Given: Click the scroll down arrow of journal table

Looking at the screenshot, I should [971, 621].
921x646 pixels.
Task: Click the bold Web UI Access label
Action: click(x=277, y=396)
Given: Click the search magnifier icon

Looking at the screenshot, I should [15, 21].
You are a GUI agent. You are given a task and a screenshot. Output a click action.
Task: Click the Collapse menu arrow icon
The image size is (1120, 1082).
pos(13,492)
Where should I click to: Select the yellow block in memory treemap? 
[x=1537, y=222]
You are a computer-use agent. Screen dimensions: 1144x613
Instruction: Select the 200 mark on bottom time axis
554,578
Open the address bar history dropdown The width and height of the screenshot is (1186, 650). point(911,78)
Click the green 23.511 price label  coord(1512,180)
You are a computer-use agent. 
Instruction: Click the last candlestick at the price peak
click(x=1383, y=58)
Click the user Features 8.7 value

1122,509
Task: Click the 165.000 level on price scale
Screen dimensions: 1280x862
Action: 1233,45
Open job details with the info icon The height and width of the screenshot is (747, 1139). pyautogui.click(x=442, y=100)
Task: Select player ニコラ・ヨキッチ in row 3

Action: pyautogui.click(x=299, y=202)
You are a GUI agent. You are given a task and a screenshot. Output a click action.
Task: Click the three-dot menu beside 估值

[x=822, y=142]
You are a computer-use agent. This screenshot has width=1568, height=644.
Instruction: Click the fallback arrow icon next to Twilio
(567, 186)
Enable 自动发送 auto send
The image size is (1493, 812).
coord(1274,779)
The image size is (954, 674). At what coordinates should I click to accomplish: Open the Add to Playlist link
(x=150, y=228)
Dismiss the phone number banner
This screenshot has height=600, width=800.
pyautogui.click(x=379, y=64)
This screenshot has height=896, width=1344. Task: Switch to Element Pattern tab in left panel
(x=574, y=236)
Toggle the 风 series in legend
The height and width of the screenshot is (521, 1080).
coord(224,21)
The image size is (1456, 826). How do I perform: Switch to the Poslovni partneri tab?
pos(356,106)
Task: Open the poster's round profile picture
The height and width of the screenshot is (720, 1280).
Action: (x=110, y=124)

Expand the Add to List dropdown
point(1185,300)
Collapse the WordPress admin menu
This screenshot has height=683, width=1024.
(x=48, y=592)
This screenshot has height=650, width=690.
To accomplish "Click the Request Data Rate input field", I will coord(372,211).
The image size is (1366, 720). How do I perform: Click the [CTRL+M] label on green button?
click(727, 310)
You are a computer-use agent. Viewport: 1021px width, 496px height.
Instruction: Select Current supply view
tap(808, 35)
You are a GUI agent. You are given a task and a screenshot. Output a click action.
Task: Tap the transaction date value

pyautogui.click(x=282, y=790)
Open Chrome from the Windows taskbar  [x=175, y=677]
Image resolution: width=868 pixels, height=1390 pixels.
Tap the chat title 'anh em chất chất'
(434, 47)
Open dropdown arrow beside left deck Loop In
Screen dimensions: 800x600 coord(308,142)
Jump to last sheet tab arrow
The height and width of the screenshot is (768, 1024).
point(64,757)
-=-=-
Exercise directions: Give back every line of the data exactly as it was written.

Answer space:
Given: Click the scroll down arrow of journal table

Looking at the screenshot, I should [971, 621].
921x646 pixels.
Task: Click the bold Web UI Access label
Action: click(x=277, y=396)
Given: Click the search magnifier icon

Looking at the screenshot, I should [15, 21].
You are a GUI agent. You are given a task and a screenshot. Output a click action.
Task: Click the Collapse menu arrow icon
The image size is (1120, 1082).
pos(13,492)
Where should I click to: Select the yellow block in memory treemap? 
[x=1537, y=222]
You are a computer-use agent. Screen dimensions: 1144x613
Instruction: Select the 200 mark on bottom time axis
554,578
Open the address bar history dropdown The width and height of the screenshot is (1186, 650). point(911,78)
Click the green 23.511 price label  coord(1512,180)
You are a computer-use agent. 
Instruction: Click the last candlestick at the price peak
click(x=1383, y=58)
Click the user Features 8.7 value

1122,509
Task: Click the 165.000 level on price scale
Screen dimensions: 1280x862
Action: 1233,45
Open job details with the info icon The height and width of the screenshot is (747, 1139). pyautogui.click(x=442, y=100)
Task: Select player ニコラ・ヨキッチ in row 3

Action: pyautogui.click(x=299, y=202)
You are a GUI agent. You are given a task and a screenshot. Output a click action.
Task: Click the three-dot menu beside 估值

[x=822, y=142]
You are a computer-use agent. This screenshot has width=1568, height=644.
Instruction: Click the fallback arrow icon next to Twilio
(567, 186)
Enable 自动发送 auto send
The image size is (1493, 812).
coord(1274,779)
The image size is (954, 674). At what coordinates should I click to accomplish: Open the Add to Playlist link
(x=150, y=228)
Dismiss the phone number banner
This screenshot has height=600, width=800.
pyautogui.click(x=379, y=64)
This screenshot has height=896, width=1344. Task: Switch to Element Pattern tab in left panel
(x=574, y=236)
Toggle the 风 series in legend
The height and width of the screenshot is (521, 1080).
coord(224,21)
The image size is (1456, 826). How do I perform: Switch to the Poslovni partneri tab?
pos(356,106)
Task: Open the poster's round profile picture
The height and width of the screenshot is (720, 1280).
Action: (x=110, y=124)

Expand the Add to List dropdown
point(1185,300)
Collapse the WordPress admin menu
This screenshot has height=683, width=1024.
(x=48, y=592)
This screenshot has height=650, width=690.
To accomplish "Click the Request Data Rate input field", I will coord(372,211).
The image size is (1366, 720). How do I perform: Click the [CTRL+M] label on green button?
click(727, 310)
You are a computer-use agent. Viewport: 1021px width, 496px height.
Instruction: Select Current supply view
tap(808, 35)
You are a GUI agent. You are given a task and a screenshot. Output a click action.
Task: Tap the transaction date value

pyautogui.click(x=282, y=790)
Open Chrome from the Windows taskbar  [x=175, y=677]
Image resolution: width=868 pixels, height=1390 pixels.
Tap the chat title 'anh em chất chất'
(434, 47)
Open dropdown arrow beside left deck Loop In
Screen dimensions: 800x600 coord(308,142)
Jump to last sheet tab arrow
The height and width of the screenshot is (768, 1024).
point(64,757)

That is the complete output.